On a tous déjà ressenti cette espèce de fatigue intérieure, cette difficulté à se lever pour faire ce qu’on avait prévu. Et souvent, on se dit : “Je suis juste paresseux.” Pourtant, ce n’est pas si simple. La paresse, c’est un choix délibéré de ne rien faire, par confort ou par ennui. Le manque de motivation, c’est tout autre chose : c’est ne pas arriver à agir, même si on voudrait.
Imaginez que vous avez un examen important. Vous savez qu’il faut réviser, mais vous n’y arrivez pas. Vous vous sentez coupable, vous vous traitez de fainéant, mais au fond, vous aimeriez vraiment travailler.
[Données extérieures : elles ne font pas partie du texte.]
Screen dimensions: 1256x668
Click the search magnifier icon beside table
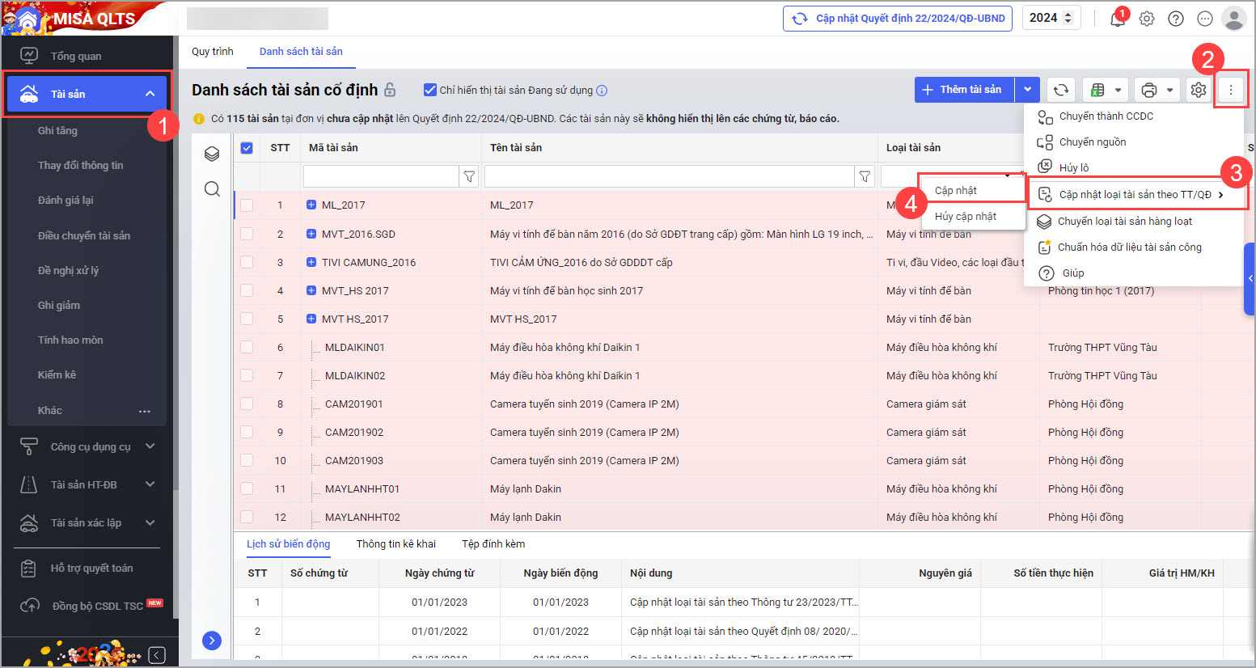coord(212,189)
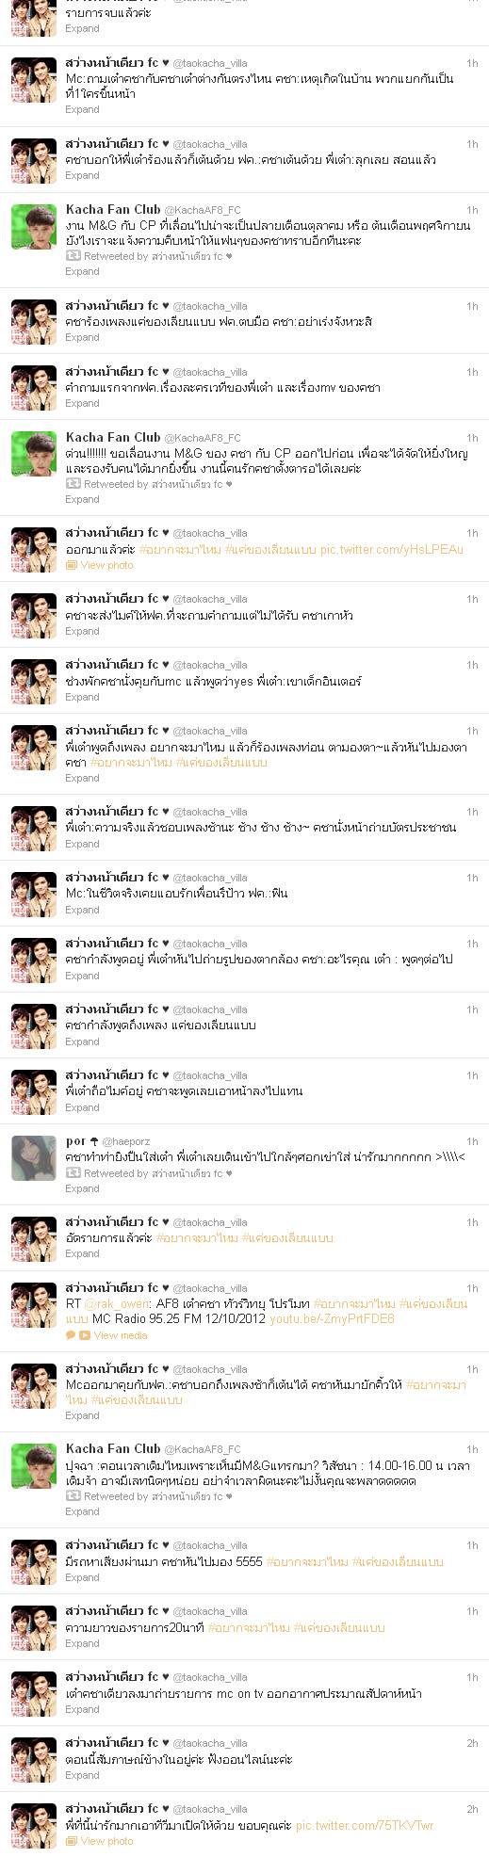
Task: Click the @haeporz handle
Action: point(121,1140)
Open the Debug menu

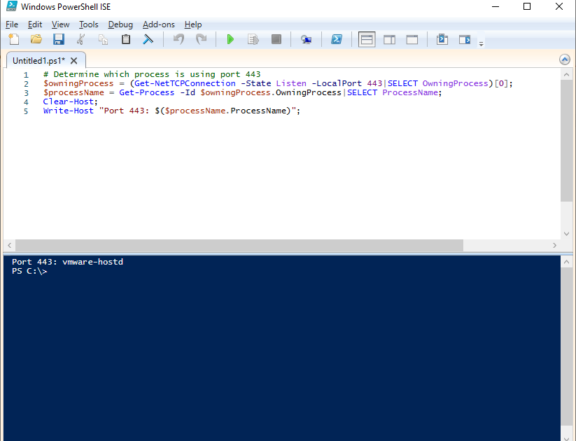click(120, 24)
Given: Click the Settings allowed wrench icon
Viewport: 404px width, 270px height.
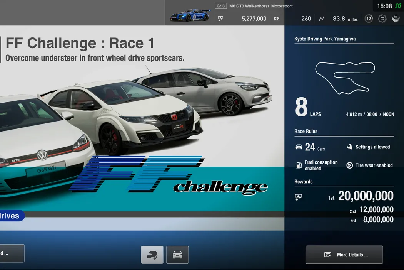Looking at the screenshot, I should tap(349, 147).
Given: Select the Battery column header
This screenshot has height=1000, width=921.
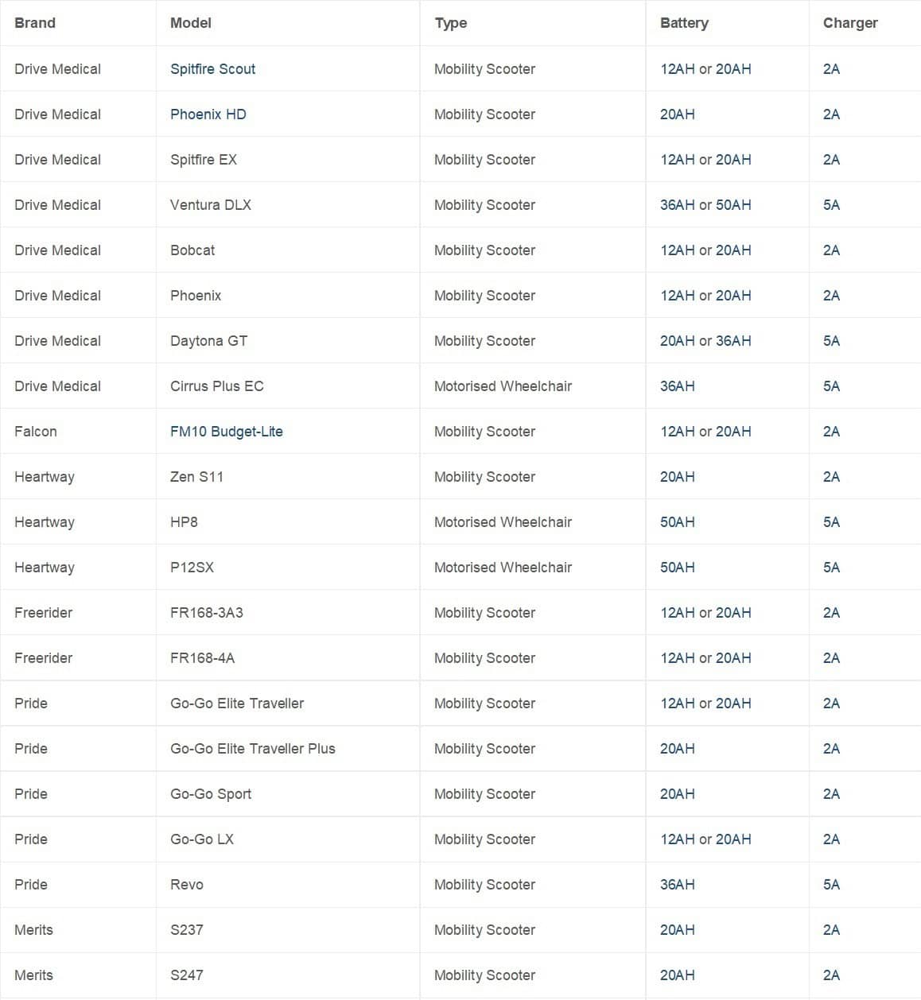Looking at the screenshot, I should (x=684, y=23).
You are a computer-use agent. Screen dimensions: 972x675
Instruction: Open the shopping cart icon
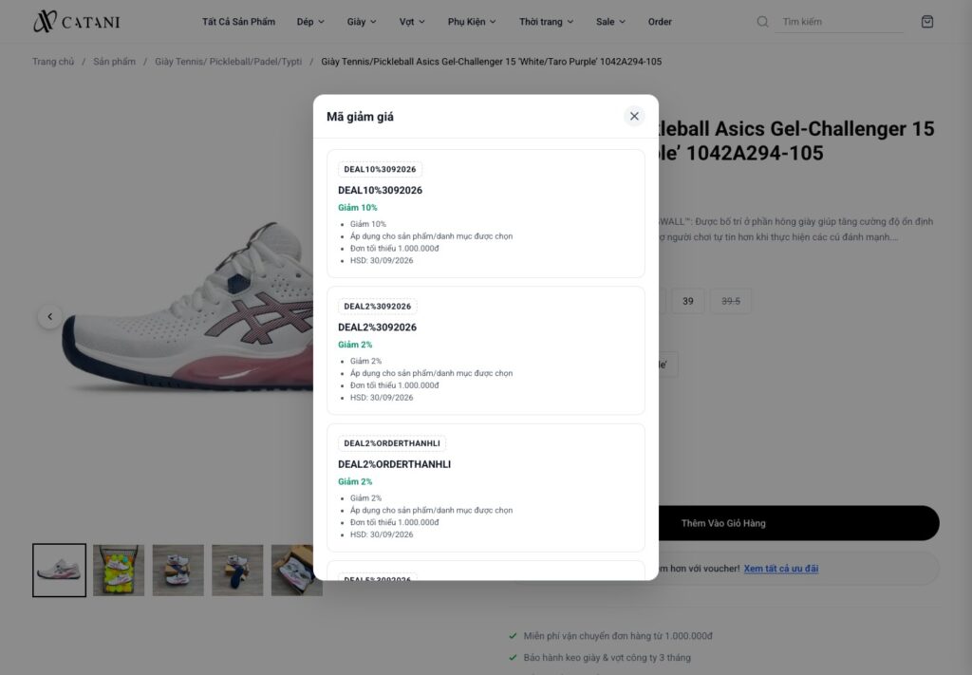pyautogui.click(x=926, y=22)
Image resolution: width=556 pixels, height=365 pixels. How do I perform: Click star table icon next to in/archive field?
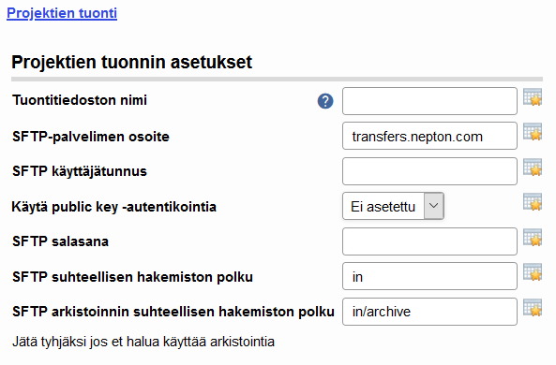533,307
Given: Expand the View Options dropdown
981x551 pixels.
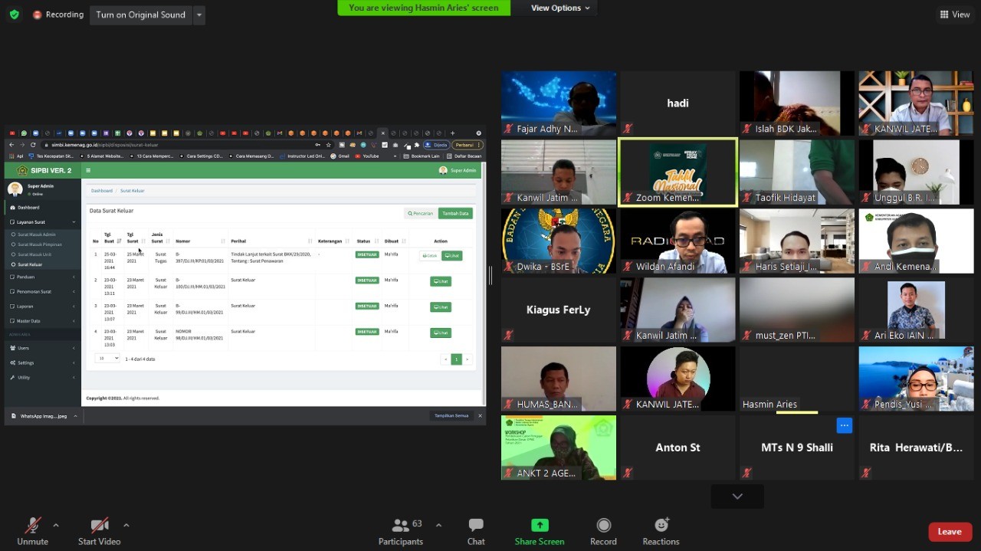Looking at the screenshot, I should 561,8.
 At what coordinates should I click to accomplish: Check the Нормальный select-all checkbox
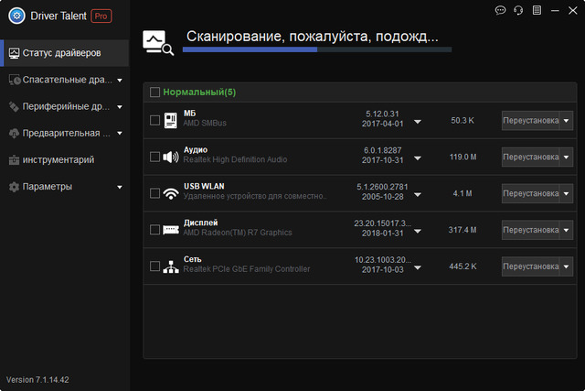(x=154, y=92)
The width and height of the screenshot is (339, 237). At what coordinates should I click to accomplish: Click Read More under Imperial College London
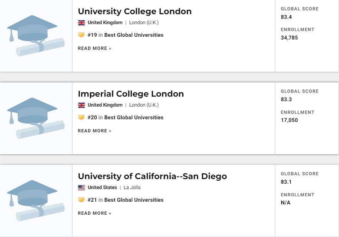point(94,131)
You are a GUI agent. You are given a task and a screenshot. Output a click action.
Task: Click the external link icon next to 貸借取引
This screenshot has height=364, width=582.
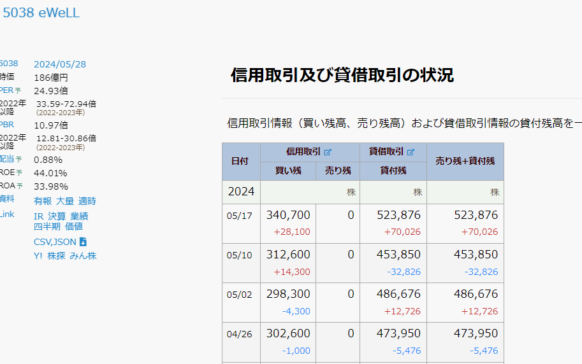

Ce décalage entre ce que vous voulez et ce que vous faites, c’est le signe d’un vrai problème de motivation, pas de paresse.
La confusion vient souvent du fait que les deux se ressemblent de l’extérieur : une personne qui ne fait rien. Mais en dedans, tout est différent. Le paresseux est tranquille, il a choisi de ne pas agir. La personne démotivée souffre, elle se sent bloquée, parfois même paralysée par l’ampleur de la tâche ou par un sentiment d’inutilité.
Alors non, manquer de motivation n’est pas être paresseux. C’est avoir besoin de comprendre ce qui nous freine, pour pouvoir avancer sans se juger.